For $x\geq-4$, the equation becomes $mx+3(x+4)-2=mx+3x+10=(m+3)x+10=0$. We obtain that $x=-\frac{10}{m+3}$. In order to make there exist no solution for $x$, the value of denominator shall be zero. Thus $m+3=0$ which implies that $m=-3$.

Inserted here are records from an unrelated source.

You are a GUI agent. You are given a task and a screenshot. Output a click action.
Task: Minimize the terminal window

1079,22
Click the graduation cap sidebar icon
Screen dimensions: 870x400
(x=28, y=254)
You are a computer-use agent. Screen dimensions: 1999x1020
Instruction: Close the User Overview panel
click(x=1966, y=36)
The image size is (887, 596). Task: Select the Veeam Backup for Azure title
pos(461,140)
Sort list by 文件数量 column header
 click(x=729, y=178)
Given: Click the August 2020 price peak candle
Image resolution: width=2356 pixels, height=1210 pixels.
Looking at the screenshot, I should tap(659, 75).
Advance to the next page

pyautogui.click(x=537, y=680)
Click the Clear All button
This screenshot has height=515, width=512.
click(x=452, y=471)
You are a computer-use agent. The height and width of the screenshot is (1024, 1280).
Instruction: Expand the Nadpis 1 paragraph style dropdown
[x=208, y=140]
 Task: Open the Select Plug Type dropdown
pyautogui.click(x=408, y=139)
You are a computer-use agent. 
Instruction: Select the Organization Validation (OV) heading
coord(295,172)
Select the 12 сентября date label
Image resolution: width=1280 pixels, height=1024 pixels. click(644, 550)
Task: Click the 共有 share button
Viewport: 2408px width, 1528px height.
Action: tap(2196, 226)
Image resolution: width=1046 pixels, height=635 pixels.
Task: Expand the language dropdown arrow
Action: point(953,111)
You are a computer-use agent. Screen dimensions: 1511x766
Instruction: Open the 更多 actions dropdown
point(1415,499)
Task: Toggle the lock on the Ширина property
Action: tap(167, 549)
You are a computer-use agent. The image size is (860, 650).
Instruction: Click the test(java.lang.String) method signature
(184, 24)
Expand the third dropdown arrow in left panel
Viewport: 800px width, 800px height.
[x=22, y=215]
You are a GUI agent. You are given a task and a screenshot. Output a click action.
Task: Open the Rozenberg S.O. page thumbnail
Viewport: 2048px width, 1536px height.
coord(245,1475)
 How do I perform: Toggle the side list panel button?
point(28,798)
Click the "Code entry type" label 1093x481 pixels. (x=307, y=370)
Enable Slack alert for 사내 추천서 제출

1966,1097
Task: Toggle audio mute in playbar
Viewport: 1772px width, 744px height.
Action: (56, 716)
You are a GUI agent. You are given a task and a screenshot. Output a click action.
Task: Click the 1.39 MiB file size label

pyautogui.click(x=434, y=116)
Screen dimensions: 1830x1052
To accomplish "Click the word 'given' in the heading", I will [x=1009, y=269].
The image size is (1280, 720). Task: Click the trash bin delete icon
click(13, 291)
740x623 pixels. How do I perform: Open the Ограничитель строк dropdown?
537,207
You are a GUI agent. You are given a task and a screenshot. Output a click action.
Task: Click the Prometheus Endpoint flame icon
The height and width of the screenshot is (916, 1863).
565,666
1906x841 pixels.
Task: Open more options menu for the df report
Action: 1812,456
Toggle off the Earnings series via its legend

For $x<-4$, the equation becomes $mx+3(-x-4)-2=mx-3x-14=(m-3)x-14=0$. We obtain that $x=-\frac{14}{m-3}$. Similarly, in order to make there exist no solution for $x$, the value of denominator shall be zero. Thus $m-3=0$ which implies that $m=3$.
After getting two different values of $m$ from both cases, we shall check whether it is correct or not by inserting each value of $m$ and try to solve the equation. After checking the value of $m$, the only value that fulfill the requirement is $m=-3$.
The hint.
For $x\geq-4$ we obtain: $$mx+3x+12-2=0,$$ which gives a value $m=-3$.
For $x\leq-4$ we obtain $$mx-3x-12-2=0,$$ which gives a value $m=3.$
Now, check that for $m=3$ our equation has root, while for $m=-3$ our equation has no roots.